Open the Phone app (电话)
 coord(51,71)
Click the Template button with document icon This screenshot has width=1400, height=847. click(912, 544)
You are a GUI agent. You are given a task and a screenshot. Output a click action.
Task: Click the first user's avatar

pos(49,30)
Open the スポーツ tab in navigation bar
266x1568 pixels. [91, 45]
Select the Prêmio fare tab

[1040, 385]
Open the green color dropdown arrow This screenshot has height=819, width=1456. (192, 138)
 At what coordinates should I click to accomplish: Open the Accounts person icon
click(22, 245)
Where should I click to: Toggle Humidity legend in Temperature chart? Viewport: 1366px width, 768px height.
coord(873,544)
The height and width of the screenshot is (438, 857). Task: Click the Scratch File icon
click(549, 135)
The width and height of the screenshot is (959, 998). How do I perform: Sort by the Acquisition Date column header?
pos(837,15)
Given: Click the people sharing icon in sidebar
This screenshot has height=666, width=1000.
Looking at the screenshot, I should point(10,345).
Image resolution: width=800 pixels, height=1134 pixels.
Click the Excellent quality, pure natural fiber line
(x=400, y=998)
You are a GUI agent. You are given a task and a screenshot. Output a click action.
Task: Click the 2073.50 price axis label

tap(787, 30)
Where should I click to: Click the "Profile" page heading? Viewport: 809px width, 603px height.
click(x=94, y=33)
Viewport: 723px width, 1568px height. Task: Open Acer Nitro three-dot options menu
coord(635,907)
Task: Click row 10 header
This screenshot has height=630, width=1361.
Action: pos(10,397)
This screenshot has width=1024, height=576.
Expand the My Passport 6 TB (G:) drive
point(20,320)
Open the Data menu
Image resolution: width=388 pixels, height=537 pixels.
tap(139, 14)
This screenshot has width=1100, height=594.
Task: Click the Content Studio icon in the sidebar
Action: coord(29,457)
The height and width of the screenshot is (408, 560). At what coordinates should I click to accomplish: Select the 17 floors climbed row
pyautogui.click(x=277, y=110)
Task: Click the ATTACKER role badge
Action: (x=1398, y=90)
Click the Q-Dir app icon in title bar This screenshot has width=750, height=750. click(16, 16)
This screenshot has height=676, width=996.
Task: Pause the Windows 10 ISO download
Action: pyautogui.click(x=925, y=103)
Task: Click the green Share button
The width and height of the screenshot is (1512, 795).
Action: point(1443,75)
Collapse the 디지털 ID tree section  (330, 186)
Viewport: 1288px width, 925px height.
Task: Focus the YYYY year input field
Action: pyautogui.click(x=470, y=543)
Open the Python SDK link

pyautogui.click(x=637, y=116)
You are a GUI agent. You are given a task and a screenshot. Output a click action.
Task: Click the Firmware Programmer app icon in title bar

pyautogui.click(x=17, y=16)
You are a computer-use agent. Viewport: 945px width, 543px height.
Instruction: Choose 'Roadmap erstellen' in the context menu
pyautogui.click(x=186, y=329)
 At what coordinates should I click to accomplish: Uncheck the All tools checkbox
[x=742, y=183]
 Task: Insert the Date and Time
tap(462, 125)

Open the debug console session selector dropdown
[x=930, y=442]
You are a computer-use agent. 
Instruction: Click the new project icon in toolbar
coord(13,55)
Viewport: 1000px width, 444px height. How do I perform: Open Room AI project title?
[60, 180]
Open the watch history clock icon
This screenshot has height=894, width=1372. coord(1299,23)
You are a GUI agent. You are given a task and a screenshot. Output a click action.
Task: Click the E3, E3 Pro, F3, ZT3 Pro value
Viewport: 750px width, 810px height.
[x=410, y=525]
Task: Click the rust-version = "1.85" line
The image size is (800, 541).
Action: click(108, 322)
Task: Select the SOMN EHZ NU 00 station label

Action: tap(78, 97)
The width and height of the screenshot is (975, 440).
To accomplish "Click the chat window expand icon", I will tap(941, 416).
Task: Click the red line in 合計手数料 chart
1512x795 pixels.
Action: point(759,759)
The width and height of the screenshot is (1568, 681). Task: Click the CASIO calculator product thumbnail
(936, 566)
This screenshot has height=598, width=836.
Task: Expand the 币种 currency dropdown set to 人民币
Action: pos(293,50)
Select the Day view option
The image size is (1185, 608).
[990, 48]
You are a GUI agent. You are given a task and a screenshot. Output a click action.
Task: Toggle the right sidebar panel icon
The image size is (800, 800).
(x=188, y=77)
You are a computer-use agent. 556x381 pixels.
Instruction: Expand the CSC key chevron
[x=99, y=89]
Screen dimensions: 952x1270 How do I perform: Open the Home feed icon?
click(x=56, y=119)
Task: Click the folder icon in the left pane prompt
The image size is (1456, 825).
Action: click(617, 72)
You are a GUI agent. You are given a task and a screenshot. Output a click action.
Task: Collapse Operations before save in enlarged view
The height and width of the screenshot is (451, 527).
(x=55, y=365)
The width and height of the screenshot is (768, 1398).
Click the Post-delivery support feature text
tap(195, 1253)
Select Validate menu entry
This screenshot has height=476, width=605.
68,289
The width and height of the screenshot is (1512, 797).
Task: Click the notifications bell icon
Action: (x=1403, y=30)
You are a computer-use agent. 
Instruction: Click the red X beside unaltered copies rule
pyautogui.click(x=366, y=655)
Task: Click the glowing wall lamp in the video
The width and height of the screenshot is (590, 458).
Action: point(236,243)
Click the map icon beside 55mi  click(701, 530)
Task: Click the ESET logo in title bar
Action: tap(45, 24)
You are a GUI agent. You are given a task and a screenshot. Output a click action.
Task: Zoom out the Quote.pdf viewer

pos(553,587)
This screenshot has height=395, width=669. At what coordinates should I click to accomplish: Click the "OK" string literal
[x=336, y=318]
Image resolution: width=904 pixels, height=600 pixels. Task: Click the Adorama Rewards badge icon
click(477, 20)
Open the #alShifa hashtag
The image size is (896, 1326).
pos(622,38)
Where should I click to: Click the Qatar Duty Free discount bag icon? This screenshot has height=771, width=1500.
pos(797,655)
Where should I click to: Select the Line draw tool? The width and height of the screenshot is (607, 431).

========

What you have to do:
Starting from the data above, filter for lines with "computer" and copy each one.

Written solution:
You are a computer-use agent. Viewport: 945px width, 543px height.
You are a computer-use agent. 
You are a computer-use agent. 556x381 pixels.
You are a computer-use agent. 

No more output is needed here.